7) In contrast to GPU-on-CPU advocates, I believe in a third processing unit. Either some really general purpose hardware, like programmale FPGAs with a fast memory bus that can be easily programmed with a nice OpenFPGA API or something, or a massively parallel programmable high precision floating point unit, similar to the pixel/vertex shaders that we are seeing today, but not dedicated to graphics programming. Think: Physics, neural networks, radiosity etc.


[This message has been edited by marcus256 (edited 02-18-2004).]

davepermen
02-18-2004, 04:39 AM
i don't believe in a future for gpu's the way it is now, as external plugable card. it's too far from the rest of the hw, much too split. latency is a problem, and will always be, if you want to make them talk rather directly with cpu (a.k.a. share data directly).

there are tons of two-way algorithms out there that perform bad, because of this.

but yes, dedicated rendering hw is way to go anyways. the imho best solution would be (currently) a dual-opteron motherboard, with one opteron, and one dedicated spu-chip in. that way, they share memory, have both high bandwith and low latency when talking to memory, or to eachother. great for parallelism (instead of the actual serialism we have today on gpu's.. you just send the data and let it do the rest.. rather delayed..).

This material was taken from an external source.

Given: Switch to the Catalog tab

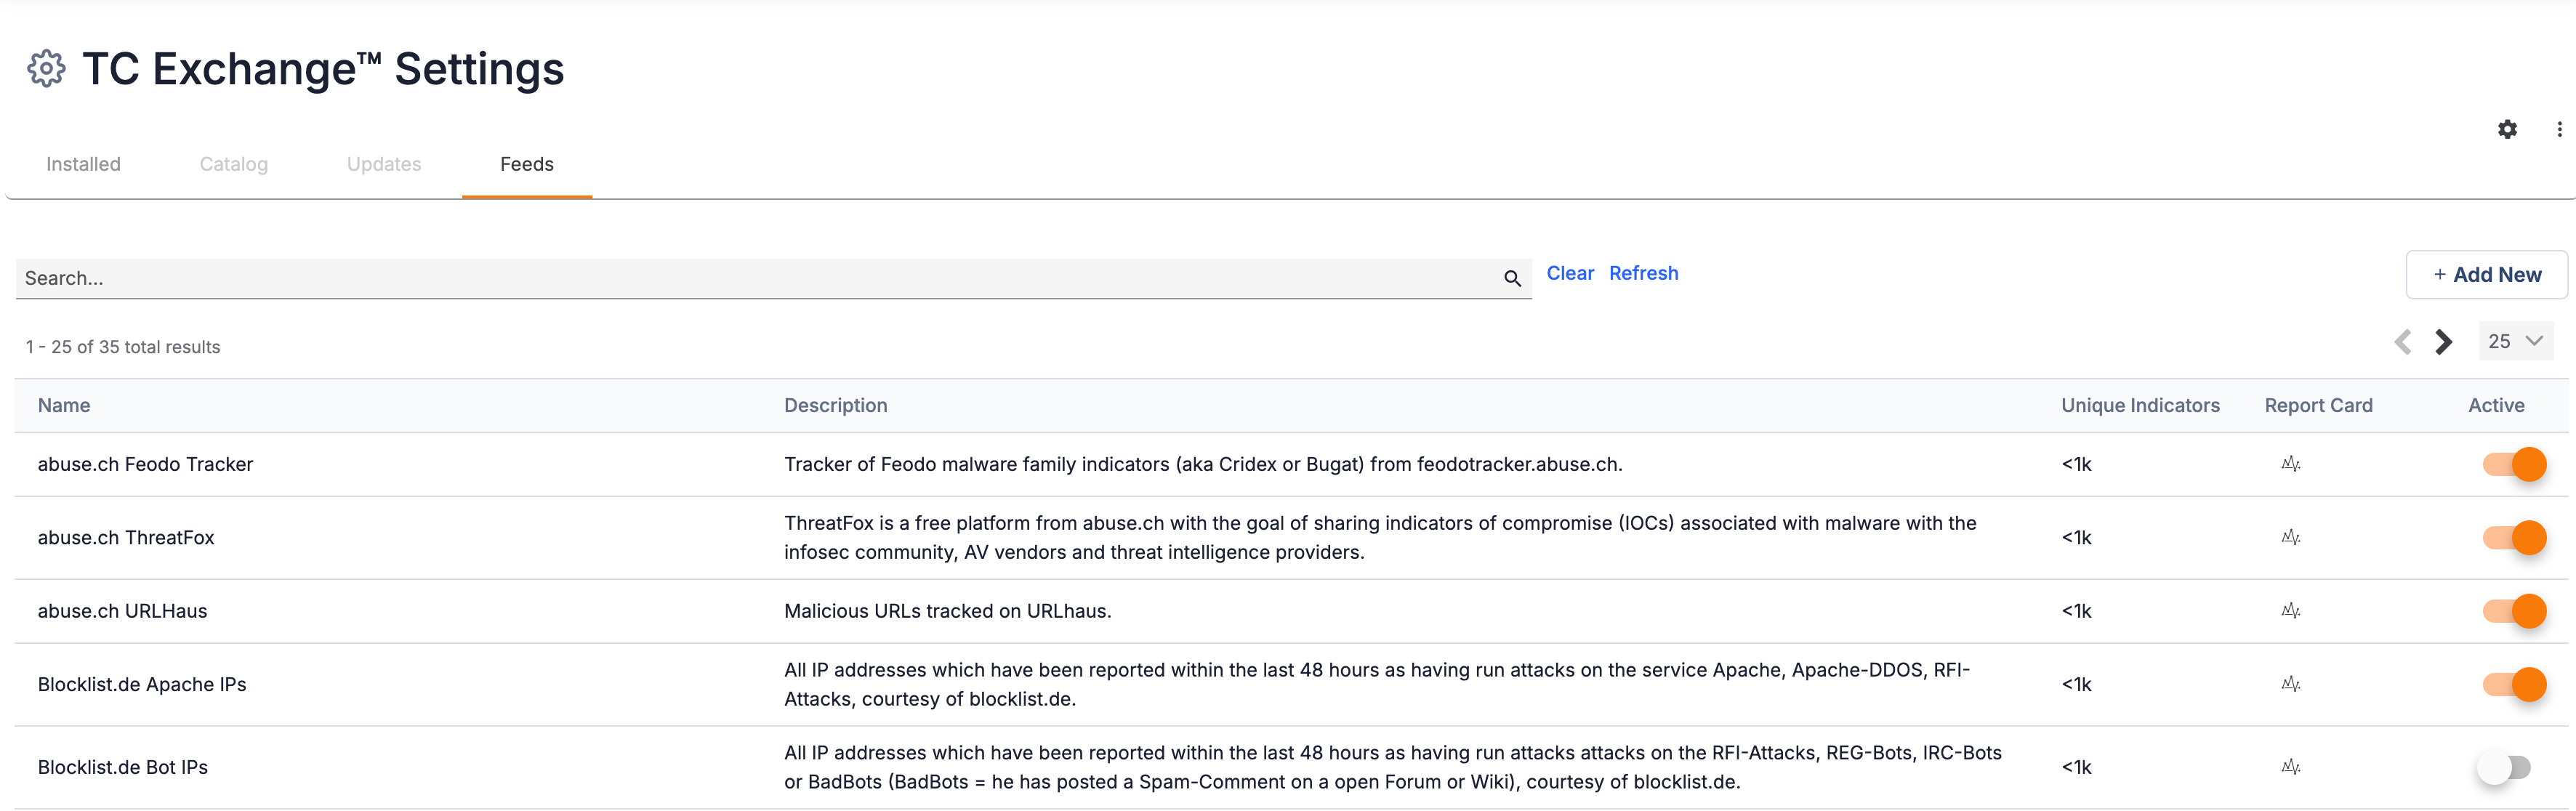Looking at the screenshot, I should [233, 164].
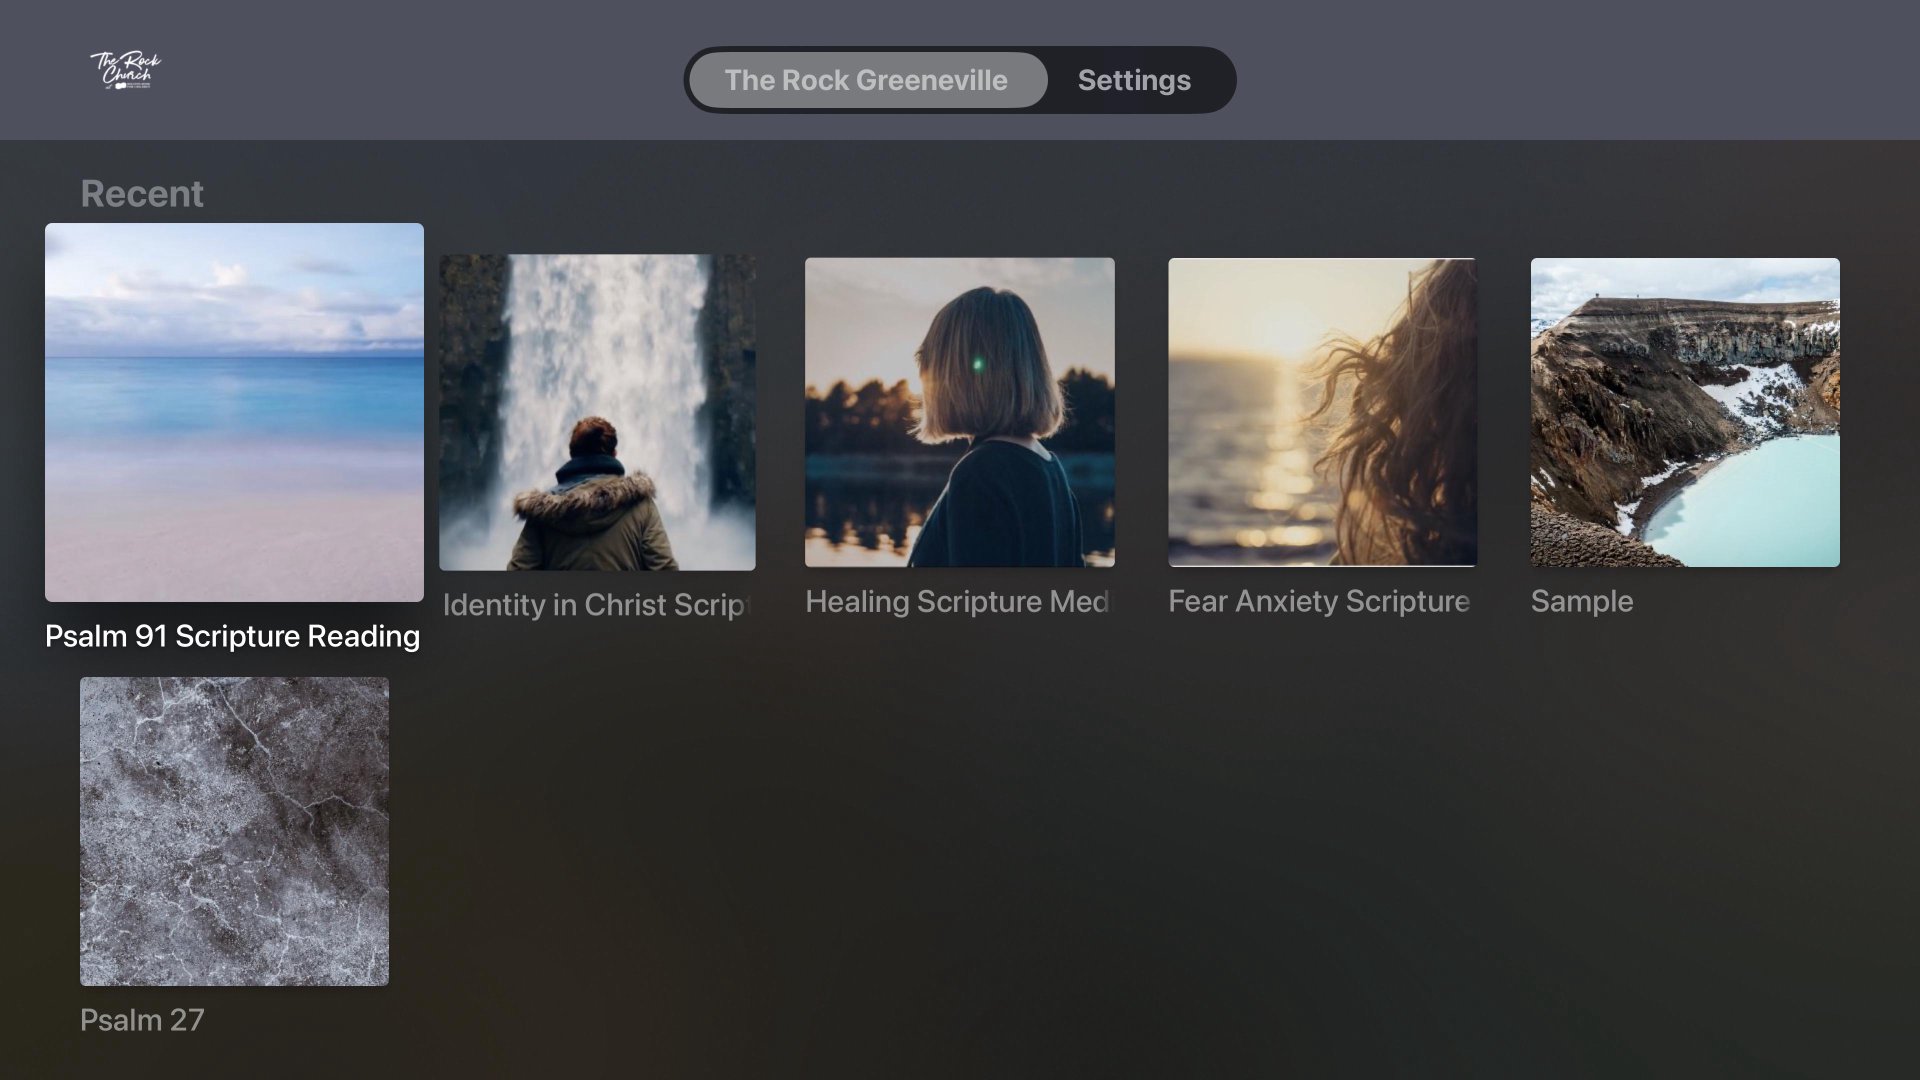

else i agree with marcus in every point. games are very restricted even today because of thw what the gpu can present.. and what not.

V-man
02-18-2004, 05:02 PM
Maybe this article about PCI express, 64 bit processors, the future of graphics will interest some of you.
Here is section from page 2

"Tamasi extrapolated these trends a decade into the future, to illustrate what PCs and PC graphics cards would be capable of in 2014 (provided that technology continues to march apace): CPUs operating at 100GHz with 10 terabyte hard disks, 44GHz system RAM with bandwidth of 160GB/sec. Graphics cards will be able to handle 127 billion vertices and fill 270 billion pixels a second with over 3 terabytes a second of memory bandwidth and frame buffers of around 32 gigabytes. The computational power will be around 10 teraflops – enough to be ranked one of the top ten large-scale supercomputers by today's standards. This would be enough to render Shrek in pixel-perfect detail in real-time, with power to spare. Ten years may seem like a long way off, but when put in terms of technological evolution, we'll have amazing computing power on our desktops before we know it. "
http://www.extremetech.com/article2/0,3973,1529341,00.asp

gltester
03-29-2004, 05:50 PM
Originally posted by marcus256:
4) The arguments that we are seeing "near photorealistic" today is nonsense. Come back when we have real time global illumination (not just precalculated lightmaps) in a fullblown outdoor scene (like outside my window: 100s of cars, 100s of trees with waving leaves, waving flags, a dozen of people walking around, hills and forests in the background, 1000s of buildings), and I will join the optimists.
/me beats a dead horse ;)

NV40 demoed on next Unreal engine?
http://www.techreport.com/onearticle.x/6499

The backgrounds and outdoor areas looked
very natural and realistic. However, the
biggest surprise was the character models
themselves. The engine was running
characters with 6 million polygons. Yes,
you read that right, 6 million polygons.
The characters were extremely detailed,
lit, the works.
We are probably nowhere near real-time raytracing. But, we are going to get near-photo quality rendering in just a few years anyway, even without raytracing. Which is the point I kept making.

Adrian
03-29-2004, 06:45 PM
Polygon detail is just one aspect of computer graphics. The next Unreal engine will still rely on hacks and precalculations for shadowing and lighting. Will it accurately calculate the amount of indirect light arriving at each surface in a fully dynamic scene? I doubt it. You can have photo realism today if you put enough restrictions on the scene but the goal is photo realism in a fully dynamic scene and we are still a long way away from achieving that.

btw the six million polygons was the number of polygons in the original model, only 6500 were rendered in the demo.